そこで、数年前に遡行した柿其川の支流の岩倉川をくっつけた(柿其も名古屋ACCさんのの記録を参考にさせていただいたものである)。
これはどう考えても間違いない内容である。
万全の保険を付けて、憧れの飛水峡へ向かった。
8月17日 東京→道の駅ロックガーデンしちそう
長い旅路。ターボのついた軽自動車なのでスピードは問題ないが、内装が安いためとにかく腰が痛くなる。2時間おきくらいに交代。
東海環状自動車道により、実にスムーズに現地入り。コンビニで酒を買って、呑んで寝る。
8月18日 ①飛水峡下降
8:40道の駅出発→9:00大柿橋より入渓→13:10細尾谷対岸のトンネル脇の旧道へ上がる→岩倉川林道終点(ゲート前)へ
最近道の駅車中泊が問題になっているようなので、ゴミ等は一切残さず、できれば職員出勤前に出たかったが、無念の寝坊によりそれは叶わなかった。
とはいえ、特に咎められることもなく出発。
あっという間に大柿橋へ到着。ウェット・ライジャケ等の完全装備となり、いざ入渓。いきなりの藪漕ぎだが、全部下流側に寝ており、「こんなとこまで増水すんの?」と飛騨川の威力に若干ビビる。
入渓してしばらく、というか、約1・5hは、とにかくトロ場を泳ぎ。しかも水は濁っている。幸い臭いは「若干」という程度。まあとにかくトロ場がしんどく、仰向けラッコ泳ぎ・うつ伏せラッコ泳ぎ、平泳ぎ、犬かきなど色々交えるがあまり意味なし。とにかく進まない。単調極まりない。ダム湖を泳ぐのもこんな感じなのだろうか?秒速5cmくらいしか進まない。俺よりも谷やんが、谷やんよりもムラマティが早く、特にムラマティはワンストロークで異常に進む。さすが元国体選手である。ちなみにムラマティは犬かきが有効と言っていた。
この退屈区間のうち、確か2か所くらいは瀬が出てきて、フリーソロラフティングを楽しむが、岩にケツが当たって痛い。あと、若干怖い。ムラマティからは、「とにかく足がひっかかると死ぬから、足を上げて」と指示。彼は奥多摩でラフティングとかキャニオリングのガイド補助も経験があり、水圧の恐ろしさは俺よりも知っている。

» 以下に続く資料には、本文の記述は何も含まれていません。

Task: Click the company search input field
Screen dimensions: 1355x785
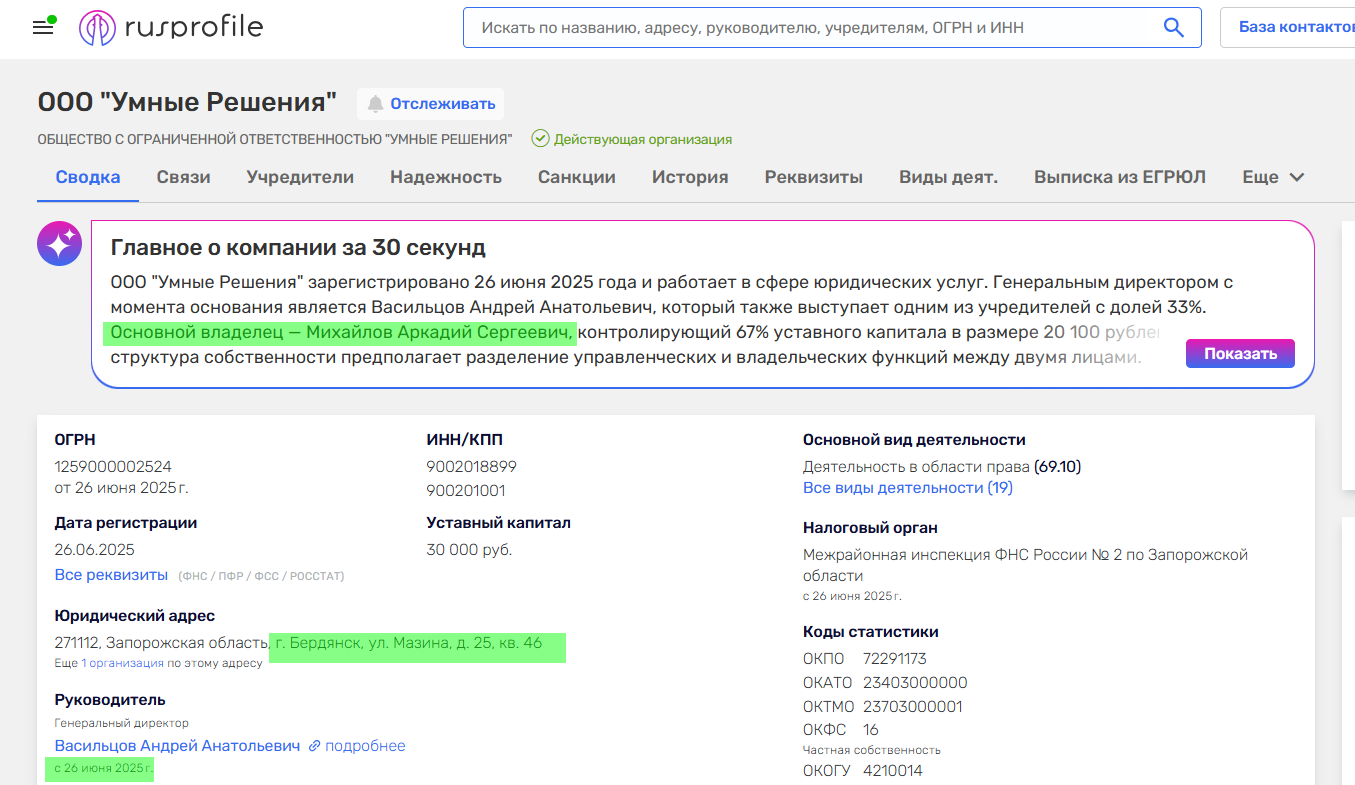Action: coord(810,28)
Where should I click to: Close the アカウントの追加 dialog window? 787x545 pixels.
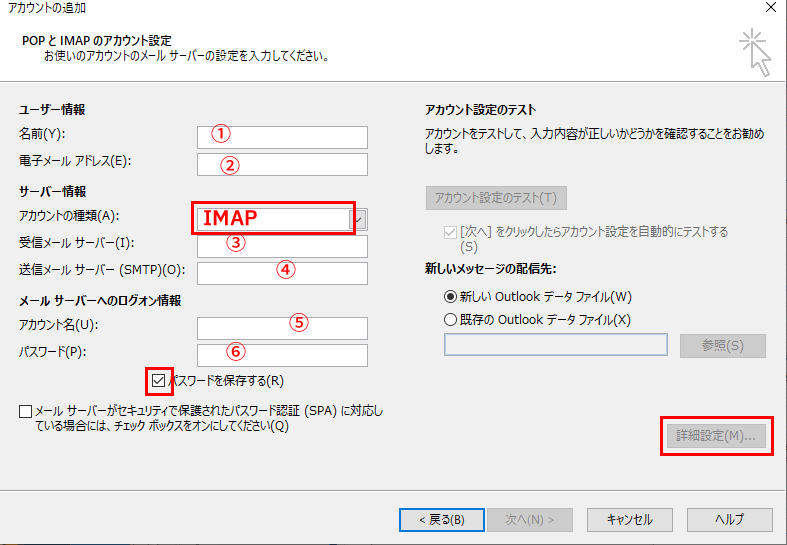pos(768,9)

やがて川並集落と勝集落の間にかかる橋。このあたりで釣り人と出会い、いい加減寒かったので陸に上がり、釣り人周辺を高巻いて、再入渓。先週まで全国中で40度近くとか言っていたのに、今日は30度ない。どうなってんの?というか、ここまで完全にイカモノであり、「やべーな、今晩は焼肉でもおごらないとマズいな…」と完全に焦っていた。
ところが、ここから先、結構瀬が沢山出てきて楽しくなる。
ケツを打ちつつフリーソロラフティングをそれなりに楽しんでいると、やがて両岸が立ち始める。ディープウォーターボルダリングの課題として面白そうな岸壁である。

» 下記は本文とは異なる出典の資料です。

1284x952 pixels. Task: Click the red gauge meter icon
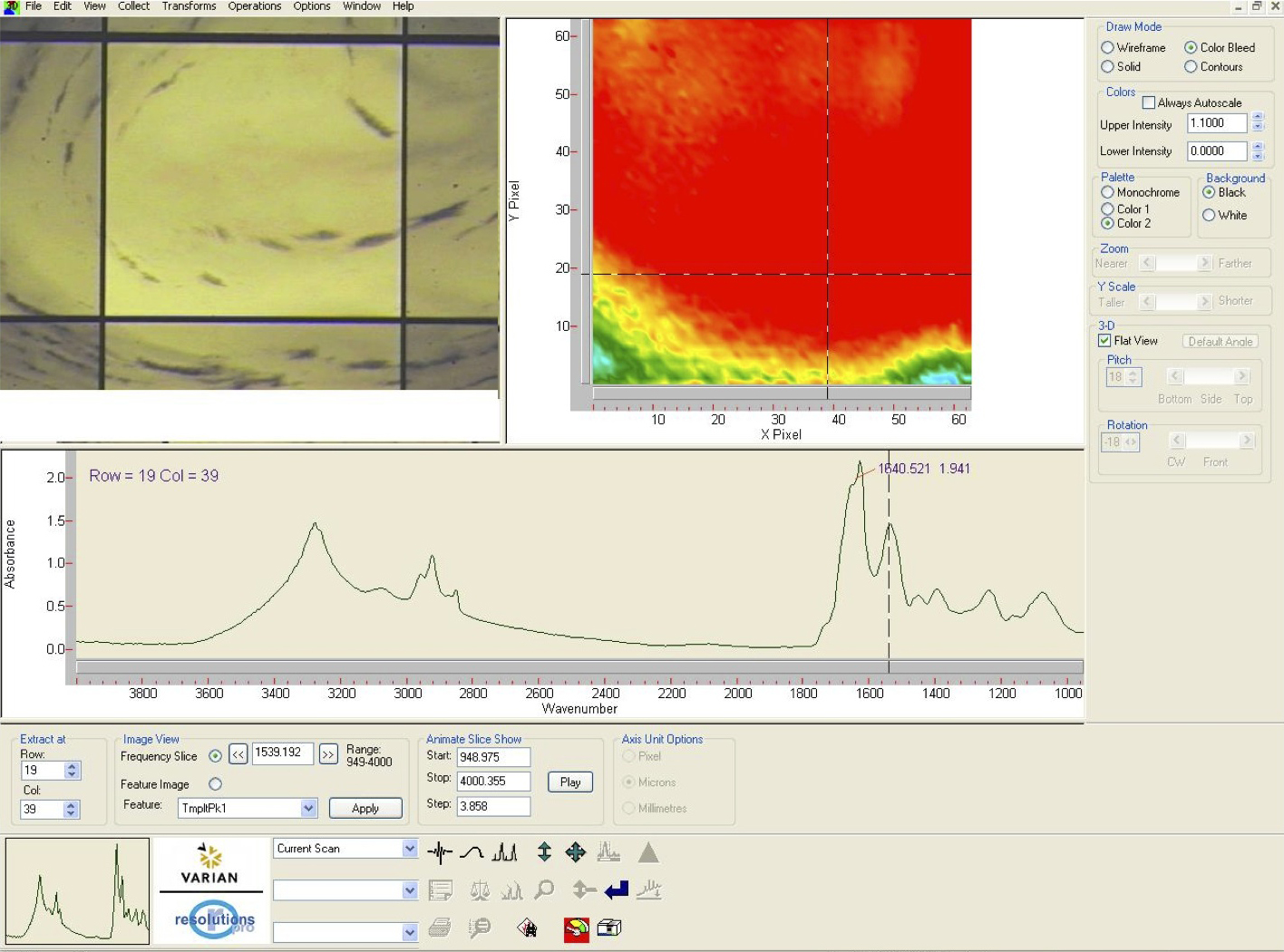click(576, 928)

ただし、チャートなので時々カチやガバがスポっと抜ける。
瀬を何個かフリーソロラフティングしたり巻いたりして(あまりにも迫力がある奴は巻いた)越えていると、いつの間にか圧倒的なチャートゴルジュとなる。
両岸すさまじい。これが高橋氏の言う「来てよかった」か…。俺たちは何しろ400km以上のドライブなので、その対価としての感動という意味では若干弱かったきらいが無い事もない。
なお、瀬を下る際に1カ所、上から見えない位置に危険な感じで流木が引っかかっており、ムラマティは肘強打、ナベはアゴ強打。幸い二人とも下を潜れたが、枝とかが付いていたら最初に突っ込んだムラマティは死んでいたかもしれない。おまけに最後の谷やんは「足を上げる」を実践していた所流木に足が乗り上げ、相当危険だったようだ。たまたま手が底につい態勢を立て直せたとの事。フリーソロラフティング、あぶねえ…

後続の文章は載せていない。